Hi Everyone! My husband and I have a 6 month old female Vizsla, Avia. She's adorable and has a great personality although she definitely has that wild and crazy puppy spirit. We are still having an issue with piddling. She is from my best judgement potty trained, haven't had any accidents in the house in a while *knock on wood*, and she's good about letting me know when she needs to go out. However we are still having an issue with her piddling. This mostly occurs when we first get home from work or being gone for a while and especially when she meets new people (even people who aren't new but she hasn't seen in a few weeks). She is crate trained and we always let her outside immediately from the crate. But sometimes she's just so excited its difficult for me to leash her to take her outside before she starts piddling. I've gotten to the point where I don't let new people meet her inside the house because I know she will just piddle. We've talked to the vet and they weren't helpful. She is spayed. Anyone else still having this issue at this age?


----------



## gingerling (Jun 20, 2015)

Imagine, an excited 6 month old Vizsla..... :

There's nothing wrong with her if she's always done this, your idea of having folks greet her outside is a good one. Do NOT discipline her, btw...she knows where the potty area is, but she just can't contain herself (literally!). It's an emotional thing, not a physical one.

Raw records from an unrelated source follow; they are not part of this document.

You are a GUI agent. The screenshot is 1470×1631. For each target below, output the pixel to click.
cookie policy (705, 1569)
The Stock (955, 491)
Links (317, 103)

They outgrow this, hang in there...


----------



## texasred (Jan 29, 2012)

Your right, its not a potty training issue. Do some research on submissive urination. There's a few things you can do to help lessen the excitement, and that should help with the piddle in the house.


----------



## lilyloo (Jun 20, 2012)

It's a submissive pee thing. Have people not pay attention to her when they first come over. This helps a lot. She will outgrow it. Our girl took well over a year to stop doing this and occasionally still does very rarely at 3 years old.


----------



## pjcodner (Jun 1, 2015)

That is great advice LILYLOO. Ignoring the overly excited puppy makes sense. Our 5 month old piddles tiny specks of urine when she's excited by a visitor (including us). Good to know she will eventually grow out of it.


----------